→ YOUR INSTRUCTIONS
The lines wanted are those in the data below that include "will".

----- DATA EXTRACTS

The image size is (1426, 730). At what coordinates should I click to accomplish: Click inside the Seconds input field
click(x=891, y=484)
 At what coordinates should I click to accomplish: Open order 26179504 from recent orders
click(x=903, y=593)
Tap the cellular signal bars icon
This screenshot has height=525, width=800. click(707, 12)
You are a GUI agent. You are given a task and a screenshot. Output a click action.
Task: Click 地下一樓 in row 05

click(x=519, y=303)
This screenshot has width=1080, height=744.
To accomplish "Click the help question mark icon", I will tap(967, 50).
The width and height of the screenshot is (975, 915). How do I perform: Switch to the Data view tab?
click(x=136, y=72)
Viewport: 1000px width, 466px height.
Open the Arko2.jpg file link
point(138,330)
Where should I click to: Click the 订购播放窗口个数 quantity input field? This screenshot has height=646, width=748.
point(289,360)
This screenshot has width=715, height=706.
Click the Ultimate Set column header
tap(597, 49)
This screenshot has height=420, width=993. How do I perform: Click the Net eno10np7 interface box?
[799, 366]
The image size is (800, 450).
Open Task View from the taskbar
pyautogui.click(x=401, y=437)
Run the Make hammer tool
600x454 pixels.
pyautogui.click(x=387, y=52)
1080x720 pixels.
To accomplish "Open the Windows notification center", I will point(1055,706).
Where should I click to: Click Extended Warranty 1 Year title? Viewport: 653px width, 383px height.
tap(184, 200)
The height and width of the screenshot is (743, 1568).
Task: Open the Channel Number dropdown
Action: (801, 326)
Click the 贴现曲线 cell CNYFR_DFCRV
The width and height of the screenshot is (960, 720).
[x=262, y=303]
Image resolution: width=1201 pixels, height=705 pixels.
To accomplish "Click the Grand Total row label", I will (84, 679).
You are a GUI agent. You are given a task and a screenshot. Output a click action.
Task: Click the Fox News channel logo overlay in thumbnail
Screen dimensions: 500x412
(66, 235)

----------

→ ANSWER BOX
To accomplish "Click the help question mark icon", I will tap(967, 50).
To accomplish "Open the Windows notification center", I will point(1055,706).
To accomplish "Click the Grand Total row label", I will (84, 679).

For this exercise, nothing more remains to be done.